- Born: January 16, 1727 Province of Pennsylvania
- Died: November 22, 1796 (aged 69) Sweet Springs, West Virginia, U.S.
- Military career
- Allegiance: United States of America
- Branch: South Carolina State Troops, Continental Army
- Service years: 1775-1783
- Rank: Brevet General
- Commands: 3rd South Carolina Regiment, Orangeburgh District Regiment of South Carolina Militia

= William Thomson (American soldier) =

American soldier

William Thomson (1727–1796) was a South Carolina patriot in the American Revolution. He was Colonel of the Orangeburgh District Regiment of Militia and commander of the 3rd South Carolina Regiment of Rangers.

==Early life==
William Thomson was born on January 16, 1727, in Pennsylvania. He was related to Charles Thomson. As a boy, his parents brought him to South Carolina, where they settled along the west side of the Congaree River in Orangeburgh District.

==Career==
He later served as sheriff of Orangeburgh and was elected to the First Provincial Congress in January and June 1775.

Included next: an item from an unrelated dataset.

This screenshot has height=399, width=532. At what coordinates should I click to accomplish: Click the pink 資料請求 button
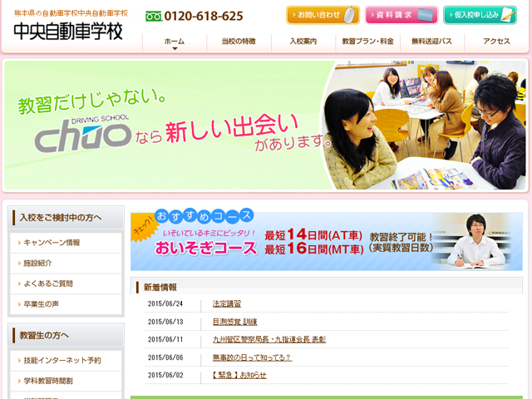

He was selected as colonel in early 1775 over the Orangeburgh District Regiment of the South Carolina militia. He was later commissioned as lieutenant colonel and commandant of the 3rd South Carolina Regiment of Rangers on June 18, 1775, and later promoted to colonel on May 16, 1776. He was promoted to brevet general on September 30, 1783.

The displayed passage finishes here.